| SET TASK 1 |
Please rename "Screen dimensions" to "Display size" in the entries, starting with the first line and going on through the line with "point(13,229)". Give those lines again with nothing else changed.

| DOCUMENT SECTION |

☆ ☆ ☆

You go on a wine tour. You get a 'free day'. So what do I want to do - more wine touring that's what.

It was early March and we were in Adelaide - in the heart of Australian wine country. Adelaide's a city just like any other city - right. And there was a going to be a free morning to 'do the shops' the day on the last day of our trip. Besides I visited Adelaide at least five times before. So it was Adelaide Hills - here we come.

The rental car arrived at the hotel 20 minutes late. This was valuable tasting time wasted. But the time was made up when I found that the freeway, heading east out of the city, was showing off the engineering feat that had rid the route of the several kilometres of winding road.

First stop was Petaluma, right on the dot of opening time, 10am. There was plenty of parking at the historic Bridgewater Mill tasting facility and we got to taste wine in the tasting room. Last time I had been here there was a wedding, so the wine tasters were relegated to the basement.

An enthusiastic Hugh Burton, who has worked at Petaluma on Weekends for the last two years while he undertakes a wine marketing degree midweek, welcomed us.

I was keen to taste the Petaluma Riesling as one of my all time favourite Aussie rieslings is the Petaluma 1990.

The Petaluma Riesling 2001 will be another classic I think, already showing good weight and texture. 30 percent of the Petaluma Riesling was closed with screwcaps this year.

The Bridgewater Mill Sauvignon Blanc 2001 also has a portion closed with screwcaps. This is a good sauvignon blanc with excellent varietal characters - due to the cool climate of the Adelaide Hills, I guess,

Next up was the Petaluma Chardonnay 1999. This has a great nose and very good palate structure with citrus and fig. This is a chardonnay that is drinking quite beautifully now but of course will age in the best possible way. Perhaps it was because a couple of us were taking notes and we were all spitting that Hugh decided to offer us some 'special wines'. "We had a bunch of writers through yesterday", he said. "So we've got some other wines open. Would you like to try them?"

☆ ☆ ☆

| Raw entries |
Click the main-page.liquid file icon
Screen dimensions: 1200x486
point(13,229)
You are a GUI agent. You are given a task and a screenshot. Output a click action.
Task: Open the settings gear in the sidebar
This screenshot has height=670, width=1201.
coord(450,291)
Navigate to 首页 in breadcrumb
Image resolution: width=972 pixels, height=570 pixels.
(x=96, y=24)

☆ ☆ ☆

| SET TASK 2 |
Print the part of the wine tour account starting with "I was keen to" and going on through "screwcaps this year.".

| WRITTEN RESPONSE 1 |
Click the main-page.liquid file icon
Display size: 1200x486
point(13,229)

| WRITTEN RESPONSE 2 |
I was keen to taste the Petaluma Riesling as one of my all time favourite Aussie rieslings is the Petaluma 1990.

The Petaluma Riesling 2001 will be another classic I think, already showing good weight and texture. 30 percent of the Petaluma Riesling was closed with screwcaps this year.